## EXERCISE OBJECTIVE
Return every line of the records below that contains the word "This".

— Begin SOURCE MATERIAL —

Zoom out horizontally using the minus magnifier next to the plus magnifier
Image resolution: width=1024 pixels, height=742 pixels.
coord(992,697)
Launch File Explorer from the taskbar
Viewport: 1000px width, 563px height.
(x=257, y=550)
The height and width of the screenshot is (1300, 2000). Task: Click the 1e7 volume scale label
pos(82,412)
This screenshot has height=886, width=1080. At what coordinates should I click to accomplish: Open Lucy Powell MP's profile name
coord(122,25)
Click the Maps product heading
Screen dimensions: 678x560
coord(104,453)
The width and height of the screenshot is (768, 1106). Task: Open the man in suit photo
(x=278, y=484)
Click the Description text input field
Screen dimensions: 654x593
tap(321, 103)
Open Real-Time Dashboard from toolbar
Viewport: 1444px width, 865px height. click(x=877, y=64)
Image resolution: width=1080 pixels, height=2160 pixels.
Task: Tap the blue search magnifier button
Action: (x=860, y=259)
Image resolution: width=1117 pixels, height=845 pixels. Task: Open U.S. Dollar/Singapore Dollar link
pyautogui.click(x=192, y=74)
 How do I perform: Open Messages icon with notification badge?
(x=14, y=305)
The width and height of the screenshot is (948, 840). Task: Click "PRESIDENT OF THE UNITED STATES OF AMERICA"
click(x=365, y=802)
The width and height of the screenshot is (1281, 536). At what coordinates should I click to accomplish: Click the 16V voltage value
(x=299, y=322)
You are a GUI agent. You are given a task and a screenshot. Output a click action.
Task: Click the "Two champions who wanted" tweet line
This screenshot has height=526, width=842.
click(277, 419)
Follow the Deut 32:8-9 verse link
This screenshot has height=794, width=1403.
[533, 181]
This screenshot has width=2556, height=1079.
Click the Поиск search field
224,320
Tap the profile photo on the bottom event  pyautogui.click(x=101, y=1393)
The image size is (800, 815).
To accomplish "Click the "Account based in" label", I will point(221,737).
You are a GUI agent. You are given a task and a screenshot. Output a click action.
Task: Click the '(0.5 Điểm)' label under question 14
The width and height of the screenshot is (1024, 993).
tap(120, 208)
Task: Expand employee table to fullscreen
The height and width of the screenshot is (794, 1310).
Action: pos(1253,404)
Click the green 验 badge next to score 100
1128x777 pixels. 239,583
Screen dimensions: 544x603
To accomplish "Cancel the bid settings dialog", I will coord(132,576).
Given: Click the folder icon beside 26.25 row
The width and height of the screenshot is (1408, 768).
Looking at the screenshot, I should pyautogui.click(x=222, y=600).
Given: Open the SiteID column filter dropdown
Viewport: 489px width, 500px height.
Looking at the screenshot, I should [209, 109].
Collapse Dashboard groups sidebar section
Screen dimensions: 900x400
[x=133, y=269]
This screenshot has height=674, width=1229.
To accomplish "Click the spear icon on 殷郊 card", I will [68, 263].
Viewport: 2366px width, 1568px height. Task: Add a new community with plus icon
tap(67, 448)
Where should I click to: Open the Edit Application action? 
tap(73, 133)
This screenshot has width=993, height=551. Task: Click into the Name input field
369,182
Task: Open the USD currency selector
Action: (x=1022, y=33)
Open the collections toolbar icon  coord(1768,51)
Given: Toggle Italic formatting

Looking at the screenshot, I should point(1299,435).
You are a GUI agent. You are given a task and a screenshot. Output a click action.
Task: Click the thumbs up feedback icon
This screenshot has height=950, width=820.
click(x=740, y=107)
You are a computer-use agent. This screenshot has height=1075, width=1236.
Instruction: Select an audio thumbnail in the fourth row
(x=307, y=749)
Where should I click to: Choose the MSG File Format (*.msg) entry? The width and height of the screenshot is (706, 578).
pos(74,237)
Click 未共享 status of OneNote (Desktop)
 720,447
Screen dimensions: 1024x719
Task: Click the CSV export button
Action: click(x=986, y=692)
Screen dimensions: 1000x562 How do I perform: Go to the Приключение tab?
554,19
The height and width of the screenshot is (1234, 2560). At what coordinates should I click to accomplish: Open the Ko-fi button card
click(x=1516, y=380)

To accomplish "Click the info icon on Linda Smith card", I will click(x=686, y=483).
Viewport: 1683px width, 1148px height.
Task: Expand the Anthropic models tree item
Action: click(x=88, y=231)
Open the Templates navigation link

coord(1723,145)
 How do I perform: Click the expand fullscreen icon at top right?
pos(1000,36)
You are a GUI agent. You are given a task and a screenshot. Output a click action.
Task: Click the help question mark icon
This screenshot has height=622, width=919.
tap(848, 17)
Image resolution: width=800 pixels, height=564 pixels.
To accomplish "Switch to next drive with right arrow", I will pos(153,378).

— End SOURCE MATERIAL —

## WRITTEN SOLUTION
This screenshot has height=886, width=1080. At what coordinates should I click to accomplish: Open Lucy Powell MP's profile name
This screenshot has height=526, width=842.
This screenshot has height=794, width=1403.
This screenshot has width=2556, height=1079.
This screenshot has height=674, width=1229.
This screenshot has width=993, height=551. Task: Click into the Name input field
This screenshot has height=950, width=820.
You are a computer-use agent. This screenshot has height=1075, width=1236.
This screenshot has height=622, width=919.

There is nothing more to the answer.